Der nordrhein-westfälische Wirtschaftsminister Harry K. Voigtsberger will die Bürger stärker an der Planung von Großprojekten beteiligen. Das sagte der SPD-Politiker beim „Wirtschaftsgespräch 2011“ am 7. Februar im Düsseldorfer Meilenwerk. Anlässe gäbe es genug. In NRW gibt es anhaltende Proteste gegen ein Kohlekraftwerk in Datteln, gegen die Verlegung einer CO-Pipeline zwischen Krefeld und Dormagen und gegen Nachtflug-Genehmigungen. "Es ist doch viel besser, das kritische Potenzial zu nutzen, um die gesuchten Lösungen zu optimieren, als Wirtschaft und Bürger gegeneinander auszuspielen", sagte der Landesminister.
Das Bahnprojekt "Stuttgart 21" hält Voigtsberger dabei für kein gutes Vorbild: "Nicht überall, wo Dialog drauf steht, war auch Dialog drin.“ Ihm gehe es um einen "Dialog auf Augenhöhe mit allen von Entscheidungen Betroffenen". Nur die frühzeitige Beteiligung der Kritiker "verringert nicht nur die Widerstände gegen neue Produkte und Projekte, sondern auch deren Kosten." Alle Anzeichen deuteten darauf hin, dass eine Ergänzung der parlamentarischen Demokratie durch weitere Elemente der Bürgerbeteiligung und direkter Demokratie nicht ins Chaos führten. Eine "Konferenz zur dialogorientierten Industrie- und Wirtschaftspolitik" soll nun ein Konzept zur Umsetzung der Pläne für mehr Bürgerbeteiligung erarbeiten.

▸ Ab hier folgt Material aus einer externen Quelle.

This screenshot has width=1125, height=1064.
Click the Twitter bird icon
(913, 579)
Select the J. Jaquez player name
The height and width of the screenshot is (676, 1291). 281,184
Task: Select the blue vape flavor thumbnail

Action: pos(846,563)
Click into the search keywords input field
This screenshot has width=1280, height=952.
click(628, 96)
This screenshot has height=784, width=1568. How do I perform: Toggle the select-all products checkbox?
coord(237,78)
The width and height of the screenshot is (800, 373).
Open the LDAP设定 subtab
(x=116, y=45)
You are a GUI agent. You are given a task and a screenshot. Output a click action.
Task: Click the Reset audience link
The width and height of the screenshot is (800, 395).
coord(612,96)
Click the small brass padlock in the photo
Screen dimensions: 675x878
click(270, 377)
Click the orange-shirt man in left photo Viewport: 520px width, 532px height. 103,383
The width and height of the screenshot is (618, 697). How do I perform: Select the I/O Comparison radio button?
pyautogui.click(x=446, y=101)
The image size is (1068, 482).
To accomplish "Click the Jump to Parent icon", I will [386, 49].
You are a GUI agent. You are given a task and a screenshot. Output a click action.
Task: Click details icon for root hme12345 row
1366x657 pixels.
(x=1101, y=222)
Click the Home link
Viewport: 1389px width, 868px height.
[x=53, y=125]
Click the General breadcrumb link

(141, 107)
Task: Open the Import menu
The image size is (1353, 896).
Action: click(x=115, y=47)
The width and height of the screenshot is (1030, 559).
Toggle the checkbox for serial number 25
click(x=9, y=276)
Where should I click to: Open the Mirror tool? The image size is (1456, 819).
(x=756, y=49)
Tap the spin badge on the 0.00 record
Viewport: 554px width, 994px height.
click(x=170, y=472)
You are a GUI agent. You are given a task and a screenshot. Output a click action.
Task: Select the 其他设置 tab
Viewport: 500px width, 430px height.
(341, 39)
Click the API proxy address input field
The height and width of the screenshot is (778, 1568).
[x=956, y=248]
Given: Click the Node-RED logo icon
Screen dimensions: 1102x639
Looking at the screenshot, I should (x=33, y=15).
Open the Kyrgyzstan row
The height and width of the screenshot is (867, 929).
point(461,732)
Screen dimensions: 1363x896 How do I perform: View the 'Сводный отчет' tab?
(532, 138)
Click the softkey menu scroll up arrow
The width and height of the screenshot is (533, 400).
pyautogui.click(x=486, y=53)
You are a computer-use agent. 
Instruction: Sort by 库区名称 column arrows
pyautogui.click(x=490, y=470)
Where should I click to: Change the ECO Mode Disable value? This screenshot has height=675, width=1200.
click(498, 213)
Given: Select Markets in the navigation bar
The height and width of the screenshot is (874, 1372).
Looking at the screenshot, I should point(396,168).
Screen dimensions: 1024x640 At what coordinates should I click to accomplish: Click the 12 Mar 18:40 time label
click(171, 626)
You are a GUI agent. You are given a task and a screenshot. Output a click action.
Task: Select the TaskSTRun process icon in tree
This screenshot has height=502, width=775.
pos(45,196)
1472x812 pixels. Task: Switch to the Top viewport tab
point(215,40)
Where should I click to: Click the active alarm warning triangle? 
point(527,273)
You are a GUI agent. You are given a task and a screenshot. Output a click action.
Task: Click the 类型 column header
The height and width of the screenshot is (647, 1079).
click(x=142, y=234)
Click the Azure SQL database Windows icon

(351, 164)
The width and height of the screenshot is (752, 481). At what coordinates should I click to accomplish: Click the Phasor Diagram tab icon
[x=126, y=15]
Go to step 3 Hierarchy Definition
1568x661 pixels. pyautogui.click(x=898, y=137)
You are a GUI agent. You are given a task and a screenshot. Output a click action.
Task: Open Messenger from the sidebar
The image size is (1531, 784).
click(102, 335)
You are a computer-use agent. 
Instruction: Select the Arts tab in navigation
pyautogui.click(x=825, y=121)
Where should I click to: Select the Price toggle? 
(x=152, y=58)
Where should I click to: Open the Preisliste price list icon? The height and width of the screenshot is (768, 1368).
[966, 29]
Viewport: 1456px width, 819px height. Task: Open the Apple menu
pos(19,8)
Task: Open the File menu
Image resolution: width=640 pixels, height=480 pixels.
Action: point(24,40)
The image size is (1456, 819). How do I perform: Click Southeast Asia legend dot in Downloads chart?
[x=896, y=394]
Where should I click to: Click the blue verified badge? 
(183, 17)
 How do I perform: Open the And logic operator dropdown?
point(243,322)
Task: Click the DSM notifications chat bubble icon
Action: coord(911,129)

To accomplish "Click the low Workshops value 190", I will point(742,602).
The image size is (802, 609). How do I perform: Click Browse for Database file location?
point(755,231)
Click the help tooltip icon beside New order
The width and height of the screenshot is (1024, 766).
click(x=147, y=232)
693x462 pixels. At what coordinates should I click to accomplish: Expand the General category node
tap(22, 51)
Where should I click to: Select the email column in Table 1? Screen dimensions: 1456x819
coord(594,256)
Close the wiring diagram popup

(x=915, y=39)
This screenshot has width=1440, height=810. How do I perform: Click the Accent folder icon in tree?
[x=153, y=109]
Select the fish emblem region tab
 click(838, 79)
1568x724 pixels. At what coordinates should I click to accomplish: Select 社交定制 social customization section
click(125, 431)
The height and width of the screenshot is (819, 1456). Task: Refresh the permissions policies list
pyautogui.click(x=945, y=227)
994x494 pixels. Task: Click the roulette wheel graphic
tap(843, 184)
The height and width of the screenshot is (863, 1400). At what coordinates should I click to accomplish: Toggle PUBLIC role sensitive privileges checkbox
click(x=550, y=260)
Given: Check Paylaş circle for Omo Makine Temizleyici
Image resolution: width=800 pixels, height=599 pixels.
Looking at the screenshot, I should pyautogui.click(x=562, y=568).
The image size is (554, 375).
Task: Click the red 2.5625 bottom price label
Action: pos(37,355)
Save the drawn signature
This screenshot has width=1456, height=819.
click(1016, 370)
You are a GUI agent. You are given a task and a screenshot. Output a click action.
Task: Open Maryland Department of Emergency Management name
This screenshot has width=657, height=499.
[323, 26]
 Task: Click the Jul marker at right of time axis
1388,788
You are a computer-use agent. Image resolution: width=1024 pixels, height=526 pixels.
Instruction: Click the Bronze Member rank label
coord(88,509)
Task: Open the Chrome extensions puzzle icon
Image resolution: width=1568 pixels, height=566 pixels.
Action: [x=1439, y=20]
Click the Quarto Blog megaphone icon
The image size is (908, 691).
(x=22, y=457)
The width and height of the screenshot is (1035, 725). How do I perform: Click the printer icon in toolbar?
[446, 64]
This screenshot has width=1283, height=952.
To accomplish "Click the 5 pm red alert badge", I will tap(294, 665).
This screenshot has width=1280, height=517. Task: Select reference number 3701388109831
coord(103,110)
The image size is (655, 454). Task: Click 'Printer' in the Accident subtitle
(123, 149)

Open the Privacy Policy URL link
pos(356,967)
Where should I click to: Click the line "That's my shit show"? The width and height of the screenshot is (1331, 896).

Mehr Bürgerbeteiligung bei Großprojekten ließe sich dabei schon durch die Streichung nur eines Spiegelstrichs aus der Gemeindeordnung des Landes erreichen. Diese lässt bisher nämlich keine Bürgerentscheide über Großprojekte wie das Kohlekraftwerk Datteln oder die CO-Pipeline zu. Ausgeschlossen sind ausdrücklich Bürgerbegehren und Bürgerentscheide zu Angelegenheiten, die etwa im Rahmen von solchen Planungsverfahren zu entscheiden sind, bei denen Bürger ein Anhörungsrecht haben. So wurde 2008 in Köln ein von mehr als 31.000 Bürgern unterzeichnetes Bürgerbegehren gegen den Ausbau des Godorfer Hafens für unzulässig erklärt. Begründet wurde die Entscheidung damit, dass die Thematik des Begehrens sich auf eine Angelegenheit beziehe, die im Rahmen eines Planfeststellungsverfahrens zu entscheiden sei. In Bundesländern wie Bayern, Hessen, Sachsen, Sachsen-Anhalt oder Thüringen sind Bürgerentscheide zu solchen und anderen Fragen erlaubt.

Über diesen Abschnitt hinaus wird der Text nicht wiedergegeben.